Oh ya, and since I had the oven on this morning I also made a loaf of banana bread. It just went on the cooling rack.

I'm not crazy, really I'm not.
ctseawa: me, in profile (Default)
2008-11-28 01:02 am
Entry tags:

yee-hah! Turkey!

It was a great day. I got up at 08:30ish and was cleaning and cooking by 09:00ish. The turkey went into the oven on time (and came out a good 45-60 minutes earlier than expected). The guests were wonderful, the food they brought equally so.

The last guest left around midnight.
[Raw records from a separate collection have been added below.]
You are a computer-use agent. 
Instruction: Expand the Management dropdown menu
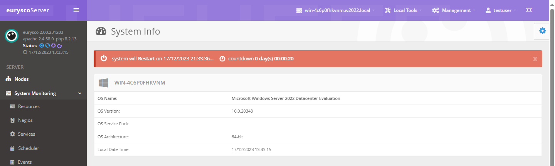pos(453,10)
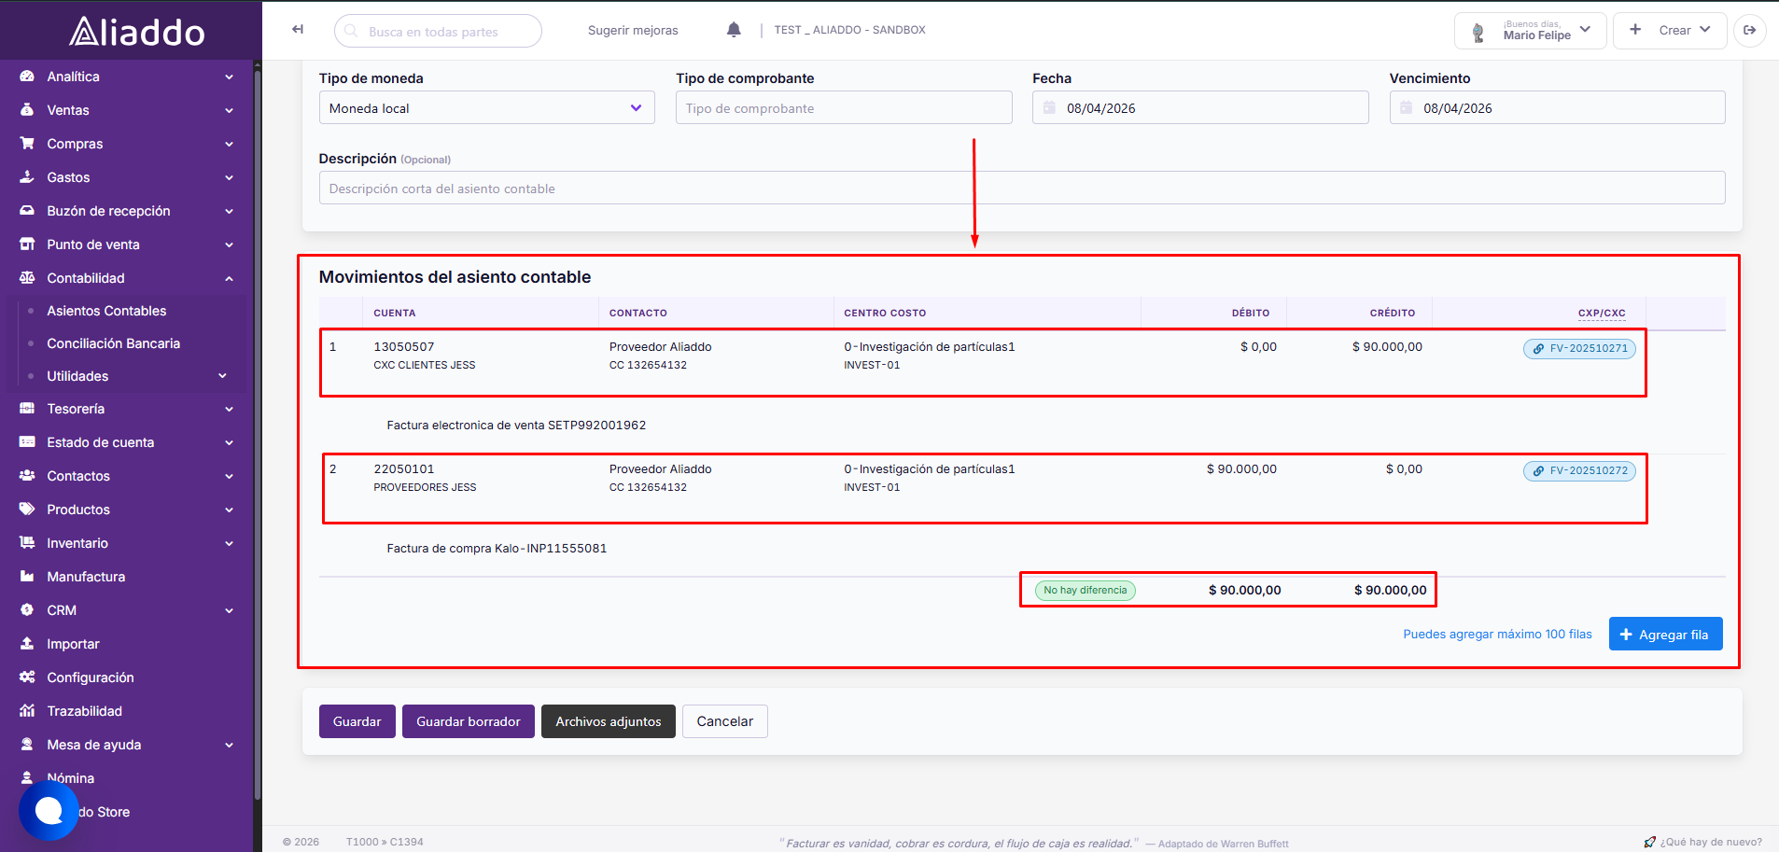This screenshot has width=1779, height=852.
Task: Click the Analítica chart icon in sidebar
Action: (27, 77)
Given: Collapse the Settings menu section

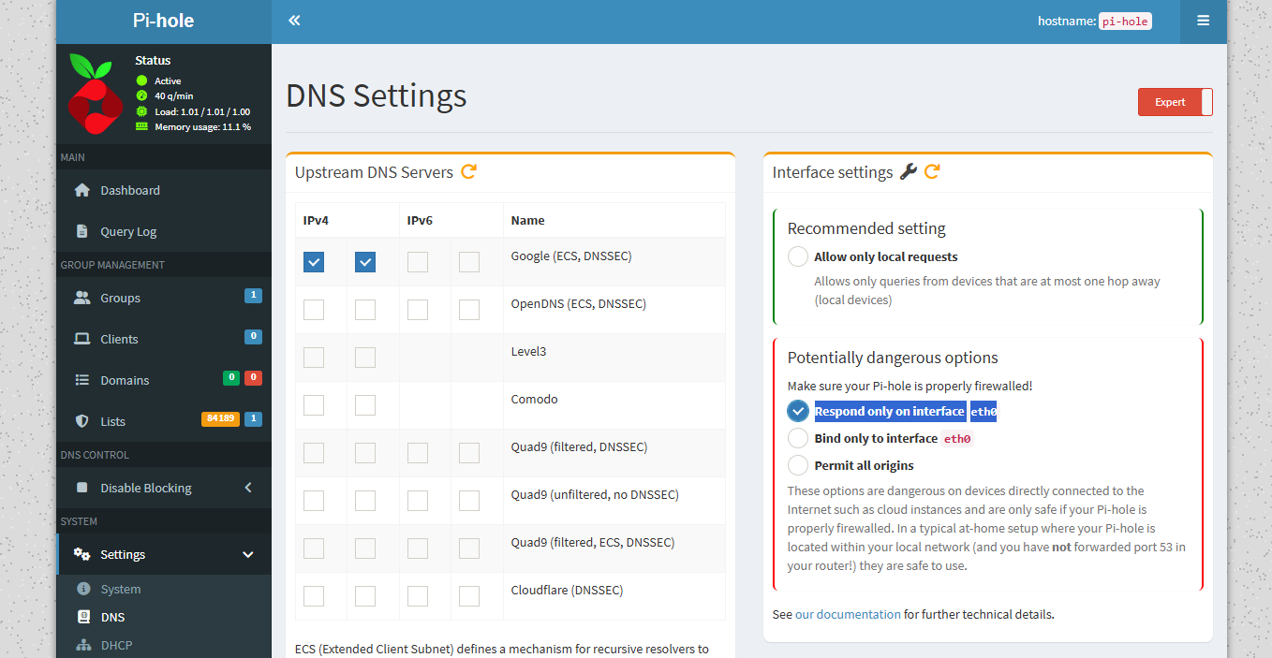Looking at the screenshot, I should tap(248, 554).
I put the third batch of dishes in the dish washer (thanks to the guests who washed a bunch of non-dishwasher-able things!) and now I'm relaxing for a few minutes before going to bed.

Tomorrow (well, today, really) I'm hosting a bunch more people (some who were here tonight and some more who couldn't make it) to help eat the leftovers. I have no clue how many people are coming or how much food will be needed/brought/available. We might wind up ordering in pizza. :) The leftovers feast will be served on paper with plastic flatware, because that's tradition (I just created it.)

I love Thanksgiving. I'm glad it happens. I wonder if I'll do a Junegiving in 2009. I didn't do one in 2007 or 2008 and I kind of missed it. Things to ponder.

Happy harvest fest, wherever you are and whenever you celebrate it!
ctseawa: (Purple Bear)
2008-11-26 09:52 pm
Entry tags:

so far, so good

Done: 2 loaves of Almost No-Knead Bread

Prepped:
Turkey is briend and air-drying in the fridge
Dressing (can't call it stuffing, there's no cavity to stuff) chillin' in the fridge
Stock made from turkey neck/backbone/giblets & aromatics, ready to become gravy


still to do:
roast turkey & dressing
make & mash 10 lbs of potatoes
make gravy from turkey stock
make "vegan" gravy from other aromatics & mushroom & veg stocks
make cream biscuits (optional)

Oh, and clean the living & dining rooms. None of the cleaning got done today, darn it.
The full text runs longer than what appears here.